Life and art rooted in the legacy of the past.
Inspiration. Respect. Hope.
Visions of a creative and compassionate future.
Love. Knowledge. Beauty.
Heartfelt gifts for the grand circle of humanity.
These are the kinds of words and thoughts that come to mind after spending time with John Santos. Hearing him speak, reading his words, or listening to his music all lead one to the same conclusion: Santos digs deep for his art. He digs not only for technical mastery but also for the intimacy of creating music with people, professionals and novices alike. For Santos, music is more than just sound; it is a social experience, a gathering, a living gift.
Born in San Francisco, Santos is a passionate and humorous man, profoundly and humbly intellectual, and like many artists, he flourishes at the crossroads of struggle and grace. His daily routine is a mingling of community, family, and art, and it’s clear that he loves it: “I’m a musician and a teacher, but along with that I am very close to my family. I live in an interesting spot, a place where a lot of people are connected to the roots of African music and Latin jazz through the cultures of Cuba, Puerto Rico, and the Caribbean in general.”
This wide swathe of cultural influences encourages a very open-minded artistic philosophy. There is a sense that music is free to move in many directions, mixing elements of the traditional and modern, but at the core of it all, “folklore is the glue.” The enduring power of aural tradition serves as a reminder of a great lineage, a legacy of musicians who have extended and expanded tradition while leading everyday lives. “Just listen to AfroCuba de Matanzas, Familia Cepeda, Yoruba Andabo, Conjunto Folklorico Nacional de Cuba, or Félix Alduén, and you’ll hear the inspiration for my own music.”

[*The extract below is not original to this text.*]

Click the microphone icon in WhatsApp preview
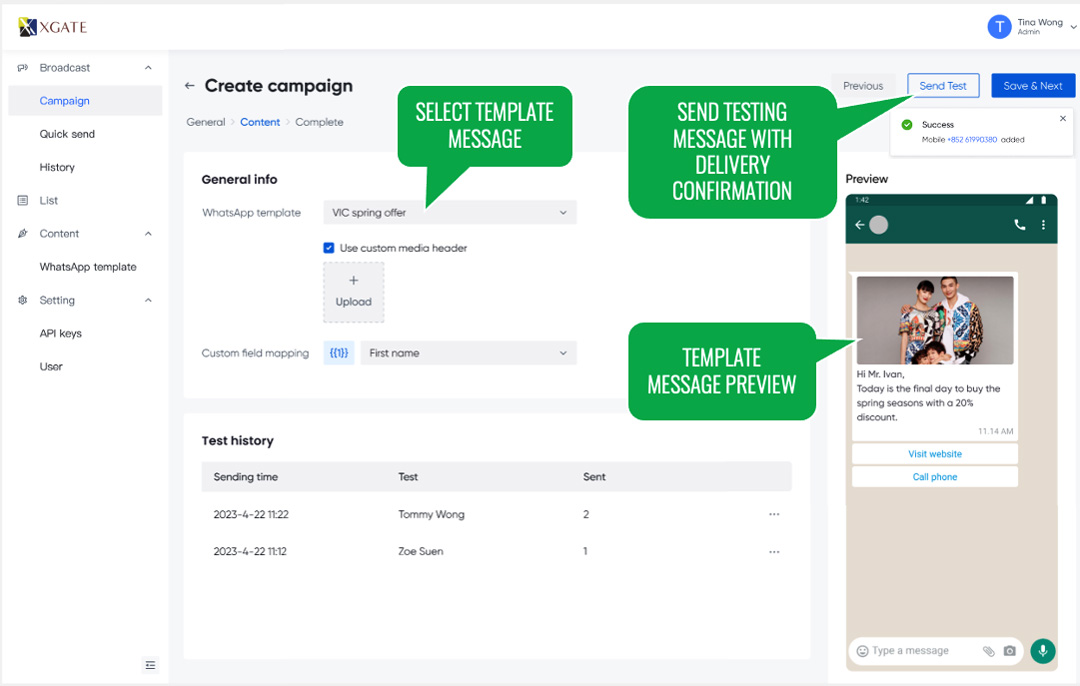Image resolution: width=1080 pixels, height=686 pixels. click(x=1042, y=651)

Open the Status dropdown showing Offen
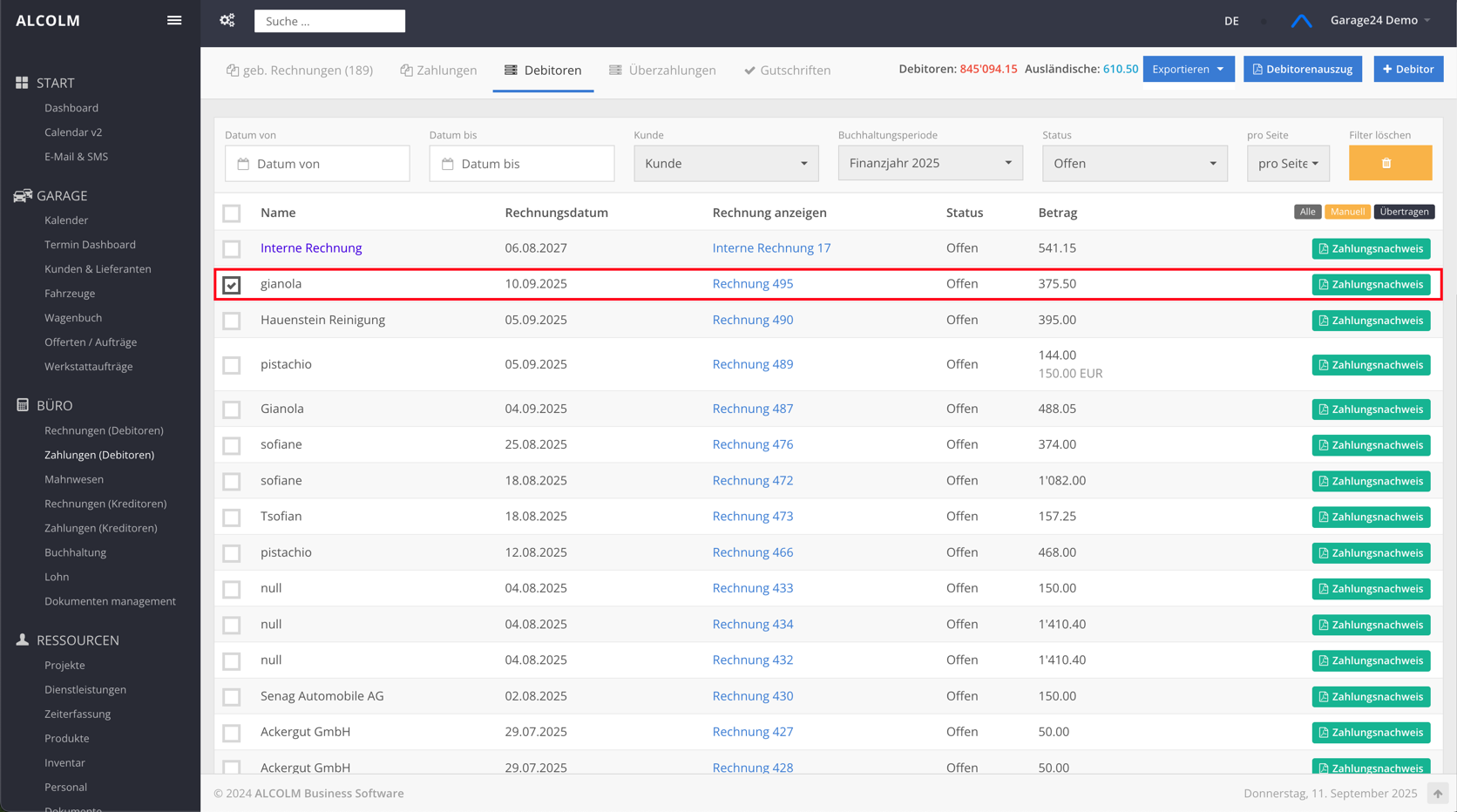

Santos is a Grammy-nominated producer who has worked with many of the stars of Latin music, including Israel “Cachao” Lopez, Los Pleneros de la 21, and Tito Puente. In the fall of 2008 he released two CDs: La Guerra No, folk music with El Coro Folklorico Kindembo, and Perspectiva Fragmentada, modern Latin jazz with the John Santos Quintet and friends. “With the funds from my USA Fellowship I was able to accelerate the release of these recordings. I feel very honored to be able to collaborate with so many great musicians.”
Like his music, the liner notes for Santos’s recordings are delivered with clarity and eloquence. His gratitude and respect are evident in every phrase: “Para Ellos (For Them) refers to our elders and all our ancestors upon whose shoulders we stand—in particular those whose courage, conviction, and love have left us the legacy of drum, dance, and song, and the tradition of fighting for the dignity of all beings.”
The traditions that Santos embraces and shares are not just musical; they are philosophical, political, and spiritual. This is where John Santos lives, not in a specific geographic location, but in a state of spirit and mind. And for all his eloquence he still relies on his beloved art form to propel the narrative: “One thing is still clear—the music is who we are. It's not a hobby or a task. It's how we express our deepest concerns.”